A former Page 3 girl is supporting a campaign to ban topless models from tabloid newspapers.
Nina Carter, one of the first Page 3 girls in the Seventies, said these pictures send out the wrong message.
She said: “We see and hear things everyday of women being attacked and raped, so this message of nudity in these family newspapers is not necessarily a good one.”
Nina Carter said that in her modelling years she never felt at risk, whereas she thinks today girls are.
She also said that in today’s society it is “dangerous for women to reveal all.”
Nina Carter is backing a campaign to ban Page 3 topless pictures which is lead by actress Lucy-Anne Holmes.
So far more than 40,000 people have signed her petition directly asking Dominic Mohan, The Sun newspaper editor, to remove pictures of topless women from his paper.
Lucy-Anne Holmes is concerned about the effect this “women as a sexual object” culture is having on young people.
In a comment piece for The Independent, she said the popularity of The Sun means young boys are learning that it’s “normal” to look at women in this way, and girls are seeing it as “something they aim for” or “something they fall short of”.

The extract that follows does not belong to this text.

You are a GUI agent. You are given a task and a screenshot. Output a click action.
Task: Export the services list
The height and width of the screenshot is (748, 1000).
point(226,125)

Liberal Democrat minister Lynne Featherstone has recently criticised topless pictures on Page 3 of The Sun.
She said they contribute to the sexualisation of women, and have a “great bearing on attitudes and domestic violence.”
Former Labour MP Claire Short tried and failed to introduce a private member’s bill to ban the feature in 1986.
The Sun newspaper has had photographs of topless women on its Page 3 since November 1970.